* The exercise
Can you write out the stretch from the line containing "Identify the click" through the line containing "サイトマップ (159, 715)" with "coordinates" swapped for "positions" and nothing else changed?

* Dataset
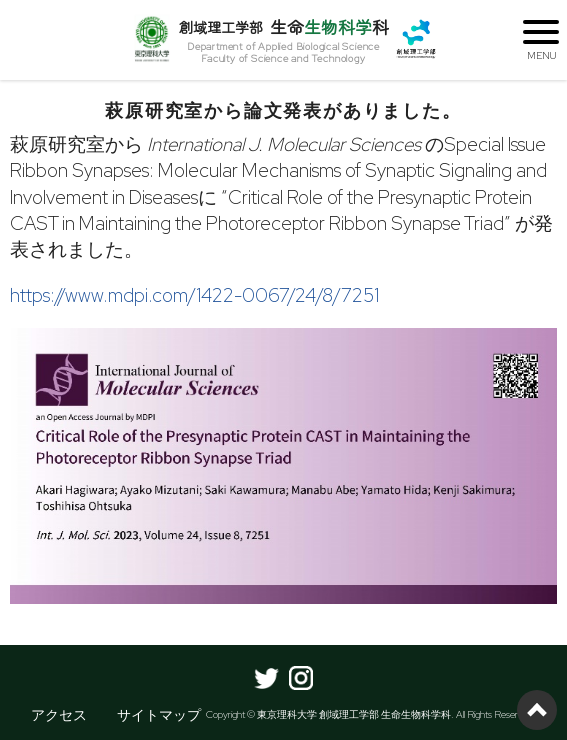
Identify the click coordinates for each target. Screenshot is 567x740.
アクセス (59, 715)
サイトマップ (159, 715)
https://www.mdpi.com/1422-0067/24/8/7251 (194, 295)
---
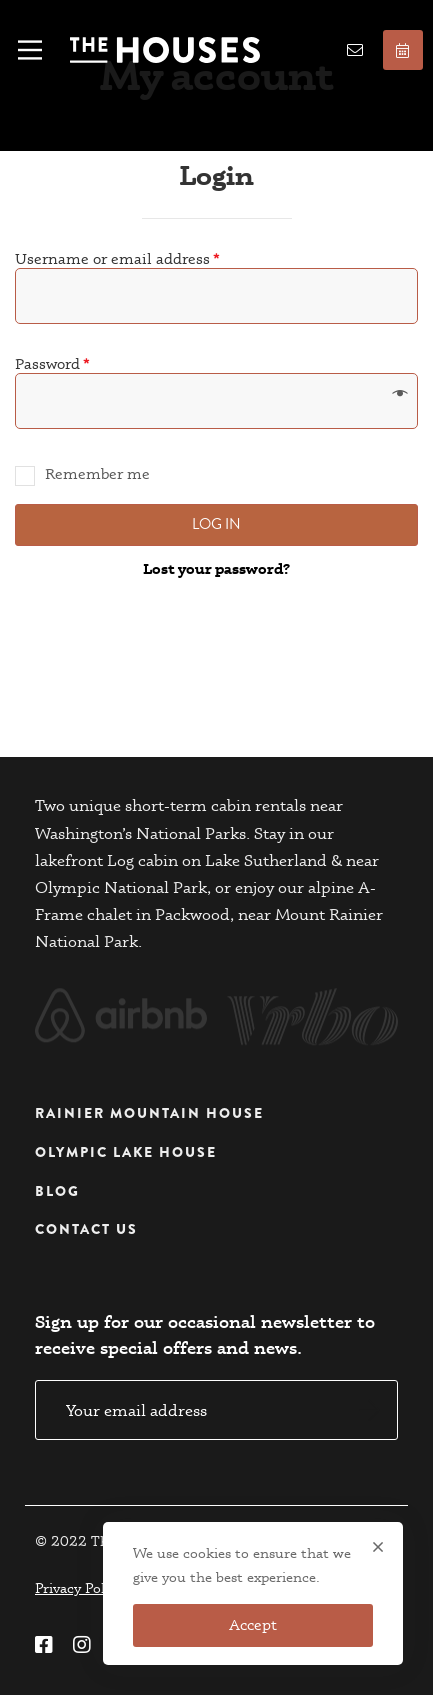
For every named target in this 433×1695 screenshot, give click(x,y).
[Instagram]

* Output of the exercise
Identify the click positions for each target. Screenshot is 567x740.
アクセス (59, 715)
サイトマップ (159, 715)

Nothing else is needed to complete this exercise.